Tuesday, November 13, 2007

Ambition

Our teacher team met tonight for a few hours just to recalibrate our commitment to proposals we have already made, interests still on the back burner, and to clarify not only where we stand on issues important to us, but why we are standing there as well. I am never disappointed by this team. While we have frequent reality checks concerning the 'world enough and time' we have to accomplish everything we want to accomplish, most often the discussion revolves around why our requests are more urgent than usual. We have a tremendous window of opportunity to make our contract a powerful tool to attract and retain a very high quality and sought after work force. In this economy, and with our typical level of education, SPPS is no longer competing with other school districts for employees. While that is still the case, that is only part of the story. We are now competing with other occupations for employees. Being mindful of that has lead to some interesting new contract language opportunities, as well as revisiting past contract language suggestions that are just as relevant now as they were when past bargaining teams first proposed them.

If we can be ambitious at the same time we address a healthy workload, we could be well on our way to leaving this career a little better than the way we found it for those teachers who will spend their entire careers in the 21st century. Having a conversation around a professional workday and the professional pay that goes with it is another opportunity to leave a legacy of respect and opportunity for our next generation of teachers.
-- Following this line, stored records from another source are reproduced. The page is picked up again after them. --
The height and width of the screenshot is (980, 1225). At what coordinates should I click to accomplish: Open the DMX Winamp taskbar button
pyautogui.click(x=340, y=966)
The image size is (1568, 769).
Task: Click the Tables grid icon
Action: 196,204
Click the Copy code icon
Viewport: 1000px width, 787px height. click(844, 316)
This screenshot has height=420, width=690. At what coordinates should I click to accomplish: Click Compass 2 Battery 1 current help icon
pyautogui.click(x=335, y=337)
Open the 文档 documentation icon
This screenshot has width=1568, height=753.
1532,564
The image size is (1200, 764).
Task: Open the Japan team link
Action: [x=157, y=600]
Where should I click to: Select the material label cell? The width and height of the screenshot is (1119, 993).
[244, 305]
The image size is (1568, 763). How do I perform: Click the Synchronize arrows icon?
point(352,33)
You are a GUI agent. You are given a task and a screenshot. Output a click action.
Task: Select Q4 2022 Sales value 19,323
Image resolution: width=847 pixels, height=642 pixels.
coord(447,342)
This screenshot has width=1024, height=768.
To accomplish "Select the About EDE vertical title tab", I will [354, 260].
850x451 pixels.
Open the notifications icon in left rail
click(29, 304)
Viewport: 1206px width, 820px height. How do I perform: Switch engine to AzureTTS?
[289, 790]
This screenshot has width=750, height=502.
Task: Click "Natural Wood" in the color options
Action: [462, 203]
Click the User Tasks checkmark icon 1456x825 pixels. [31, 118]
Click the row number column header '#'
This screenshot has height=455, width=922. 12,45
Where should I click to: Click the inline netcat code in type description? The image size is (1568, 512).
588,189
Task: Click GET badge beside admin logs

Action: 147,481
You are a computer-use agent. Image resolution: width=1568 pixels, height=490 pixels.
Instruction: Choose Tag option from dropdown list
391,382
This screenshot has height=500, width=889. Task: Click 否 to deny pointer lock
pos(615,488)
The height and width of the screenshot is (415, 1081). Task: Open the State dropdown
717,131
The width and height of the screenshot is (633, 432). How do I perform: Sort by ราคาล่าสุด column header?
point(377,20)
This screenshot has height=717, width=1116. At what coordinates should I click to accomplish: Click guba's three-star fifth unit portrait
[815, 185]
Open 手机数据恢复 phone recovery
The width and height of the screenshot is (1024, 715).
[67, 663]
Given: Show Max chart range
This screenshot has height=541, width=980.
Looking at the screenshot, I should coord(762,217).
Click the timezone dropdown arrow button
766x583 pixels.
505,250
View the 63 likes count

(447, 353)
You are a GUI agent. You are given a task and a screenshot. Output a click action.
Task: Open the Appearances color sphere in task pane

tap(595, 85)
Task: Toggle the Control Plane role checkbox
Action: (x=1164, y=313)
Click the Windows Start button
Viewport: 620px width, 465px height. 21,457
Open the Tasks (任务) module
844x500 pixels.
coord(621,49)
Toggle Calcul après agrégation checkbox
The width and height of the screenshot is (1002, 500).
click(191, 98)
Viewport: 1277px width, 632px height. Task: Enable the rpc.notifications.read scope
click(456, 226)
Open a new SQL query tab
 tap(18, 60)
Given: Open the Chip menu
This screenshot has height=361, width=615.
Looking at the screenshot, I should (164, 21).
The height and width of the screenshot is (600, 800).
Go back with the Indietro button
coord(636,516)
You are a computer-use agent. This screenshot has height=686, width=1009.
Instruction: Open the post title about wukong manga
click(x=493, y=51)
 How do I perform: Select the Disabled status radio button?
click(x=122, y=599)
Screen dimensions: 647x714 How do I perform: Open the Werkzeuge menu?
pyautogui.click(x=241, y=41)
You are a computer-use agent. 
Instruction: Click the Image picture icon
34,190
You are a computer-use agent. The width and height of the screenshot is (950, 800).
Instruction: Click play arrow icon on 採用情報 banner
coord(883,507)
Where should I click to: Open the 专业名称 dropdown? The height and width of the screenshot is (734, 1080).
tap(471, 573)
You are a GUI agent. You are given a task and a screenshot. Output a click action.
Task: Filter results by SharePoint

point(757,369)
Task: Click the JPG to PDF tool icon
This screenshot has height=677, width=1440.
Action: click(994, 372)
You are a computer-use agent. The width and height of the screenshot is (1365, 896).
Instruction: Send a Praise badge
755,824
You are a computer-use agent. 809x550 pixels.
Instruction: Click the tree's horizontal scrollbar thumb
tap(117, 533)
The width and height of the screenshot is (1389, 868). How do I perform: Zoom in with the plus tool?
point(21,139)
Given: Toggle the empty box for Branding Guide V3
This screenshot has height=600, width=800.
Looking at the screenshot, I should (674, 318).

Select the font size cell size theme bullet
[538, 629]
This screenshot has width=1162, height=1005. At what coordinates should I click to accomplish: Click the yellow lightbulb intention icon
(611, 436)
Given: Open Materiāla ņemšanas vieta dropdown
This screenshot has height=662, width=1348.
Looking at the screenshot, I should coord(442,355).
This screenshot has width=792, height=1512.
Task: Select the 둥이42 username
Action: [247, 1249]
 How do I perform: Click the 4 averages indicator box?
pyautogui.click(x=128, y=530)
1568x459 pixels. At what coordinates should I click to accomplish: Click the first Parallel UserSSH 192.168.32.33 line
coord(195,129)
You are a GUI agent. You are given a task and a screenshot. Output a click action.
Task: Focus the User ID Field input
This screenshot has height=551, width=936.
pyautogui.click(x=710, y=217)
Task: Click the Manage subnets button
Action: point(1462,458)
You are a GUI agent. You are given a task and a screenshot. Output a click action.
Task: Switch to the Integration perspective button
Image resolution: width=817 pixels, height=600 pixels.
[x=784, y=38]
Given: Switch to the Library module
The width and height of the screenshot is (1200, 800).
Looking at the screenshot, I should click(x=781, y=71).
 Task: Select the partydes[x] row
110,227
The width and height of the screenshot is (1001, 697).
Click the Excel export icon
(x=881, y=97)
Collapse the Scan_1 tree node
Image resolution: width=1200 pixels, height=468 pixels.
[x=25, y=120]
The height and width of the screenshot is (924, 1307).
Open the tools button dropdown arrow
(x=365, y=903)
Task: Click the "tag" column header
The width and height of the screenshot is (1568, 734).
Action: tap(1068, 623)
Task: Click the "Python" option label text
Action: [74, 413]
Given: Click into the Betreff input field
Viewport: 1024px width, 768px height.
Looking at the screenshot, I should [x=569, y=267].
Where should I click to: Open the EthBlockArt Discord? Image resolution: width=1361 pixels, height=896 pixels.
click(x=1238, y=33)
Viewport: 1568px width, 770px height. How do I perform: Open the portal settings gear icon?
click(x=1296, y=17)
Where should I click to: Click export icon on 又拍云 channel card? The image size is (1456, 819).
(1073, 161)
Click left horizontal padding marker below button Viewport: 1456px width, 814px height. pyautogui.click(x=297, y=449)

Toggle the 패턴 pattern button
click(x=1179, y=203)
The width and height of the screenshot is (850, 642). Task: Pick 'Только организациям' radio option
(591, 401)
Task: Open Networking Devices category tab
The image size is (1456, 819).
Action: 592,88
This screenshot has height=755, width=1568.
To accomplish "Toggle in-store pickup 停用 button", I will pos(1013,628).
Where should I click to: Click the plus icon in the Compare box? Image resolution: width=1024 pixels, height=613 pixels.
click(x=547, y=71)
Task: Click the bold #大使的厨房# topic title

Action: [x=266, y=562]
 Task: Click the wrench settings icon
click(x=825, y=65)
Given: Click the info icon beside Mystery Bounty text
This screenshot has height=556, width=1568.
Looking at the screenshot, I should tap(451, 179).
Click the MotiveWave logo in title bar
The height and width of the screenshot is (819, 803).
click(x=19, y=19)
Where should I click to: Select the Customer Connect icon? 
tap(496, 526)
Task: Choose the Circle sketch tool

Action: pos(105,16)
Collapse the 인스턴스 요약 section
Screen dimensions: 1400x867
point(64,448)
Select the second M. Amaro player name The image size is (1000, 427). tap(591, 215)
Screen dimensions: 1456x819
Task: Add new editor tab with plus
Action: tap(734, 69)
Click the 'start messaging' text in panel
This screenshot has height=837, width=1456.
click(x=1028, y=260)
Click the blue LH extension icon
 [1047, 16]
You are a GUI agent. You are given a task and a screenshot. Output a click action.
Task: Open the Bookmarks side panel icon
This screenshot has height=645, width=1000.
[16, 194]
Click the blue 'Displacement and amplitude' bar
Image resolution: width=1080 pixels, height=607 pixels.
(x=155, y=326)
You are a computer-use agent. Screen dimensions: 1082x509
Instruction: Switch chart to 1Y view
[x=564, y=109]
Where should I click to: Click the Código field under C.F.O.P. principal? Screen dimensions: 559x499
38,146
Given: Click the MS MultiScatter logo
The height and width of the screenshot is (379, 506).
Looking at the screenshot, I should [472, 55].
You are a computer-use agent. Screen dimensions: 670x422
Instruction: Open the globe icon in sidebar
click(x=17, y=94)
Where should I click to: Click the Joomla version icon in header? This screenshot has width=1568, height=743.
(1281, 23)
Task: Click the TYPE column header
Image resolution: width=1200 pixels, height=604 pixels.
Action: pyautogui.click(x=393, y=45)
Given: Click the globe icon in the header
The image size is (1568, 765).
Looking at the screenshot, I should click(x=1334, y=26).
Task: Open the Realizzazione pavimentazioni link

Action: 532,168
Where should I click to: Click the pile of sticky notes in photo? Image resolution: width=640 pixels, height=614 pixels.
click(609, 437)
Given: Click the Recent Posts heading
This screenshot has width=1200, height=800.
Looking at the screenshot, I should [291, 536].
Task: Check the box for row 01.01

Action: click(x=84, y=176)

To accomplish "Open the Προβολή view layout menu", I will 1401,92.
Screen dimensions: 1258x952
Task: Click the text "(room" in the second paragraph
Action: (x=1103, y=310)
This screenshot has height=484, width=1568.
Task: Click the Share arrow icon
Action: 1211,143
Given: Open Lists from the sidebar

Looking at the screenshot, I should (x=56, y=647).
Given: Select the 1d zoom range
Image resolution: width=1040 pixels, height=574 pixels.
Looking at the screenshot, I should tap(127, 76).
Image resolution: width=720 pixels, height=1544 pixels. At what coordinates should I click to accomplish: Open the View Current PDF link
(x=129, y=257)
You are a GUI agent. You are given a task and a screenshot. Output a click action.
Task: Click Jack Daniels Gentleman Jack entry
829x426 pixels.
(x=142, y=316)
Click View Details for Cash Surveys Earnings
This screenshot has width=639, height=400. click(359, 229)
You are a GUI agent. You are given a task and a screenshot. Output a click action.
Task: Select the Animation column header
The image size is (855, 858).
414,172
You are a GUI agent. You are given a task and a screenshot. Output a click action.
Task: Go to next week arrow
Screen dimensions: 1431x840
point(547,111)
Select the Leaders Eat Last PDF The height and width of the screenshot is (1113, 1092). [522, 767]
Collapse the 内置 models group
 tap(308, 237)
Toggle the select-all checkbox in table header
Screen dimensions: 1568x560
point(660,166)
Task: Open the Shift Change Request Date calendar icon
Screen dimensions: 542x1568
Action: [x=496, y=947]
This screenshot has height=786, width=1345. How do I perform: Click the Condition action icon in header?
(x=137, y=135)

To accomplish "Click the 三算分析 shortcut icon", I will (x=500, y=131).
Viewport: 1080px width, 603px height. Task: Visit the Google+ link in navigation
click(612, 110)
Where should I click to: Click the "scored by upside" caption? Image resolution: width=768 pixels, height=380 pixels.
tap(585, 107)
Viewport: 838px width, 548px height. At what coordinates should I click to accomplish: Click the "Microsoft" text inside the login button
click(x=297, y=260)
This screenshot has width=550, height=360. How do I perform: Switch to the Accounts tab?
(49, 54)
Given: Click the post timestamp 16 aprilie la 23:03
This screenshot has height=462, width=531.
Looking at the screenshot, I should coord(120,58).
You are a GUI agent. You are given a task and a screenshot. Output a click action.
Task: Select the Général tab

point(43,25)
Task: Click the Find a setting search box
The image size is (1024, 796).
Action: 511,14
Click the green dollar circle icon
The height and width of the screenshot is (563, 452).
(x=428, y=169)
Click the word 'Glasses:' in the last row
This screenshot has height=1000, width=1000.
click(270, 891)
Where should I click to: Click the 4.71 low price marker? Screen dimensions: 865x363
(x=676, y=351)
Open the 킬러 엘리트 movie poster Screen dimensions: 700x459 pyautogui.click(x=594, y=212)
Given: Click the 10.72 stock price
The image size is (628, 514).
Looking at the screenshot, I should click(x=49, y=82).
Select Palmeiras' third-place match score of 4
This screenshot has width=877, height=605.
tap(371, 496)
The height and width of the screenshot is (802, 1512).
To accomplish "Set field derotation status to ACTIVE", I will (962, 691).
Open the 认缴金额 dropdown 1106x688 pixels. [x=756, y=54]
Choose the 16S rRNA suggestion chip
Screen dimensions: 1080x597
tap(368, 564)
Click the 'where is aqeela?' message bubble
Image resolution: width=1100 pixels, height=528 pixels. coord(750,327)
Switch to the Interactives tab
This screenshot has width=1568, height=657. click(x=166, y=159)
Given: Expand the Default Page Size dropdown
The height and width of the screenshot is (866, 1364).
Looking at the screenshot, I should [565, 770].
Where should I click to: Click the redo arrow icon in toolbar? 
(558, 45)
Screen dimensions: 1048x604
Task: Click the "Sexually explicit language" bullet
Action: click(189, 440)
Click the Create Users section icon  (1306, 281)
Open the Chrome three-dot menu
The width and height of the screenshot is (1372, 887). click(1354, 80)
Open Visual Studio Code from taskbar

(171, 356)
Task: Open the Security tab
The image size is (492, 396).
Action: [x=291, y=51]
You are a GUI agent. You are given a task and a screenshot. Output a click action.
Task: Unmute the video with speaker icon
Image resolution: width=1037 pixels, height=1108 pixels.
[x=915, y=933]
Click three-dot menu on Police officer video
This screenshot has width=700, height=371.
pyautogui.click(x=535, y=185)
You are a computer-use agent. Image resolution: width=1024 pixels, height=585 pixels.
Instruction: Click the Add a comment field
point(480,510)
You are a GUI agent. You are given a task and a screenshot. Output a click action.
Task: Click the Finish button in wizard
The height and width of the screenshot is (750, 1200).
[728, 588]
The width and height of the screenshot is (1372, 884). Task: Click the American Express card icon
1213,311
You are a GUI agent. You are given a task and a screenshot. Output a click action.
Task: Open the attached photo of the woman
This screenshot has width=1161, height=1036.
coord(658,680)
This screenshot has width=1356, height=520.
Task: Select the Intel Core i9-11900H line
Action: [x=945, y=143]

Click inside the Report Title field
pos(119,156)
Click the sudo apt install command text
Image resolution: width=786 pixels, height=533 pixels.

Opportunities like this remind me that in our union's history there were good men and women who believed I deserved to keep my job even if I got married, or believed I could keep teaching even though I was having a baby even in the middle of being denied those rights themselves. They thought beyond themselves, and now I am a beneficiary of their selflessness. That thinking is a perfect embodiment of what it means to work for the collective good in a union. I am profoundly grateful for those rights as well as others, and humbled by the opportunity I have, indeed our whole bargaining team has, to bring about rights for others in the same spirit.